# Crunchy bark on brisket with resting?



## husker3in4 (Aug 28, 2018)

Hi guys.. Ive been doing my briskets with decent success by just smoking them at 225 until done without wrapping. usually probe around 195 and they are usually done around 200+ degrees. The bark is nice and crunchy, but when I rest it I wrap it in foil, or I put it in a foil pan and cover tightly with foil and put in a cooler with towels. An hour or two later I will take it out to slice it but the bark isnt crunchy anymore (because it was in foil during the rest.). So how do you rest it and still get crunchy bark?


----------



## chilerelleno (Aug 28, 2018)

Toss it in a 500° oven for a few minutes.


----------



## chef jimmyj (Aug 28, 2018)

Why are you resting the brisket if it's done to your liking?  Perfectly cooked meat,brisket, butt, loin, needs only 20-30 minutes on the counter. Foiling, coolers and all that rest time, is for meat done early, has to be transported or is not quite done. Smoke until perfectly done, probe tender, etc. Rest on the counter and eat!
Restaurants and comp guys foil and such because they either make huge quantities they have to hold or are hedging to have the meat ready for a deadline. And everyone of them slightly undercooked the meat and let carryover during the rest finish the cooking .
Resting in a cooler doesn't make Done meat MORE Done or any better. Unless you want mushy Brisket or Butt...JJ


----------



## husker3in4 (Aug 28, 2018)

Well thats half the problem! Large chunks of meat are a crapshoot as to when they are done, so more than likely I will put it on early so that it will be for sure done by game time. That means I will likely have to put it in a cambo to keep it hot for game time.


----------



## petehalsted (Aug 29, 2018)

Give it 5 or 10 minutes uncovered before foiling, to let it cool a bit and halt the cooking. Immediately foiling is causing it to steam a bit much and softening your bark.


----------



## husker3in4 (Aug 29, 2018)

Oh, and Im smoking on a MES.  Water pan or no?


----------



## petehalsted (Aug 29, 2018)

99% of the time I don't use a water pan in my MES, the last coupe of times I did beef ribs in it I did, I felt beef needed the extra moisture.

◆ **RAW DATA**
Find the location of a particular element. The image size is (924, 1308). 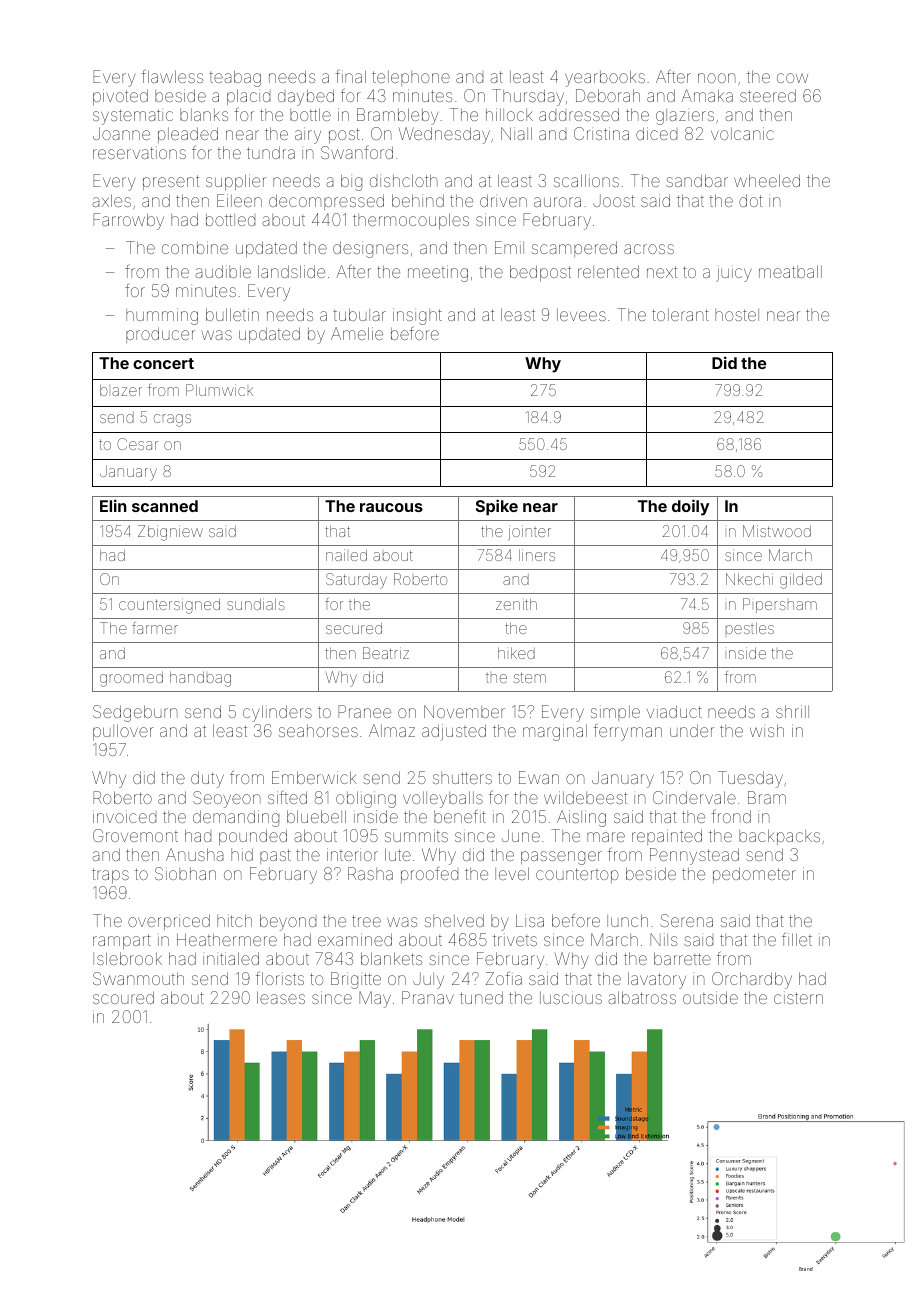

◆ **GOAL**
Copy the brisket thread word for word, from "## chef jimmyj" up to and including "the cooking .".

◆ **TASK RESULT**
## chef jimmyj (Aug 28, 2018)

Why are you resting the brisket if it's done to your liking?  Perfectly cooked meat,brisket, butt, loin, needs only 20-30 minutes on the counter. Foiling, coolers and all that rest time, is for meat done early, has to be transported or is not quite done. Smoke until perfectly done, probe tender, etc. Rest on the counter and eat!
Restaurants and comp guys foil and such because they either make huge quantities they have to hold or are hedging to have the meat ready for a deadline. And everyone of them slightly undercooked the meat and let carryover during the rest finish the cooking .